Forecasting Continued: Using Simulation to Create Prediction Intervals Around Holt-Winters

NOTE: In this post we’ll be implementing prediction intervals around the Holt-Winters forecast using Monte Carlo simulation on the error correction/state space model equations for Holt-Winters. Read this post first! I’d highly recommend following along in the spreadsheet for this post. And don’t forget to sign up for the newsletter to hear about future Analytics Made Skeezy tutorials.

“You lied to me, Alex,” said Victor. He spoke quietly but with an undeniable hint of anger.

My mind immediately went to the worst. He knew about my work with the feds. Victor knew he was getting screwed.

“What’d I lie about?” I asked thinking about which door I should make a run for if things got ugly. There were body guards posted outside the house, and I may look like Prefontain but I run like Phoebe Buffay. If things were about to go down, I was likely dead. Even if I did make if out of the house, I’d been blindfolded on the way here, so I had no idea which way to head for safety.

“The forecast you made for my Janaury meth demand. It was wrong!” he said.

He brought his voice up to a boom with the word “wrong,” and it echoed quickly throughout the empty living room of the McMansion where we sat. Victor’s appearence was unkempt, and his usual cool tone had been replaced with a frazzled edge.

Victor was feeling pressure; Agent Bestroff was up to something, and I could guarantee it didn’t have anything to do with meth demand in Flint michigan.

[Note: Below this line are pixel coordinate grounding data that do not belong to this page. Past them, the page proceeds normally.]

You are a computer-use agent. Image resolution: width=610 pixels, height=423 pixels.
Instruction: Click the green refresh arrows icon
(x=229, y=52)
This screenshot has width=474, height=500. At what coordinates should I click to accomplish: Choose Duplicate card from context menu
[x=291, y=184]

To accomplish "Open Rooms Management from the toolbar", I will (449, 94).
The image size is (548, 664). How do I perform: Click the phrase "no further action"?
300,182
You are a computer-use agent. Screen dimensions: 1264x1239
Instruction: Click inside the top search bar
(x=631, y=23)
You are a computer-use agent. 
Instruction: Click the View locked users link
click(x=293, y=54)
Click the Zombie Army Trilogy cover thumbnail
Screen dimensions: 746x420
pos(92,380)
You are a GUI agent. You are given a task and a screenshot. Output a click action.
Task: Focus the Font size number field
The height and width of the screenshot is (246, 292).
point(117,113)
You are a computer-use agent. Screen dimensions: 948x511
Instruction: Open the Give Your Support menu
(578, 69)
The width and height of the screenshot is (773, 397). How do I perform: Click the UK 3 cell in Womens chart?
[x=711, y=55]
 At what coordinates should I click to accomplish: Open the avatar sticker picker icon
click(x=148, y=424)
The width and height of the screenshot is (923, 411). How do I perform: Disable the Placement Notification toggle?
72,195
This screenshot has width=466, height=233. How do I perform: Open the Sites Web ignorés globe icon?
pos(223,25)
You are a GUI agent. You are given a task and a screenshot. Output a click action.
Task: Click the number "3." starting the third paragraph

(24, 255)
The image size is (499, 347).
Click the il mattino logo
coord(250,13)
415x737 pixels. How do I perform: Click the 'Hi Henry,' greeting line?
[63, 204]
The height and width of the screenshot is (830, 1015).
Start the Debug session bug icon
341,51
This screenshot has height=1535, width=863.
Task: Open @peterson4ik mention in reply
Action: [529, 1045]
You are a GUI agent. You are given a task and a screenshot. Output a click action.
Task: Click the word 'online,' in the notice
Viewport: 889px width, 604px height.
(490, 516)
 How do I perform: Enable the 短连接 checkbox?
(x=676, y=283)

This was about something else, but forecast accuracy was what he was going to take his frustration out on.

I decided to push back a little on him.

“Of course the forecast was wrong,” I said.

Victor raised an eyebrow, “What do you mean, ‘of course?’”

“The only thing you can ever guarantee with a forecast is that it will be wrong. That’s why forecasting is often called ‘organized ignorance.’ It’s tough to predict the future, especially things that might be impacted by unpredictable forces. Like drug addicts. They’re inherently unpredictable. As is the economy and the weather,” I said.

“How off was the forecast, exactly?” I added.

He shook his head and answered, “You told me I would sell 72.5 kilos. I only sold 68 kilos.”

I nodded, “Yeah, that’ll happen with a forecast.”

“Well then why bother? If I can’t trust it, what’s the point?” asked Victor.

“Hey, it’s better than nothing right? If you didn’t have a seasonally adjusted forecast, then you might just be planning off your gut instead,” I answered.

Victor sighed, “It’s not good enough. I want a worst case scenario to plan for that way I don’t have excess drugs sitting on shelves waiting for the cops to find.”

“Ah,” I answered, “Now a ‘worst case scenario’ is something we can do. We can create something called a prediction interval around the forecast. Similar to a confidence interval (but nitpickingly different!), we can put a 95% prediction interval around the forecast so that you’ll have a likely band of where the demand will fall.”

“And we can do that with the forecast we’ve already made?” asked Victor.

“Yes and no,” I answered, “We can do it with the Holt-Winters forecast and a bit of Monte Carlo simulation, but we’ll need to use some slightly different but equivalent level, trend, and seasonality update equations to make it happen.”

“What do you mean?” asked Victor.

“Well, there’s this alternative way of doing an exponential smoothing forecast, Holt-Winters included, called the error correction form. The numbers come out the same, but they’re written by forecasting from each period one step into the next, denoting the error between actual demand and that one-step forecast, and correcting the level, trend. and seasonality using that error.”

“And what does that method get us?” asked Victor.

“It will allow us to quantify the distribution of the error when doing a one-step forecast. We can use that distribution to simulate future forecast errors, and from those simulated errors we can actually back out an entire demand scenario. By generating a thousand or so demand scenarios based on random errors, we can come up with worst and best case scenarios.”

“OK,” said Victor, “So where do we start?”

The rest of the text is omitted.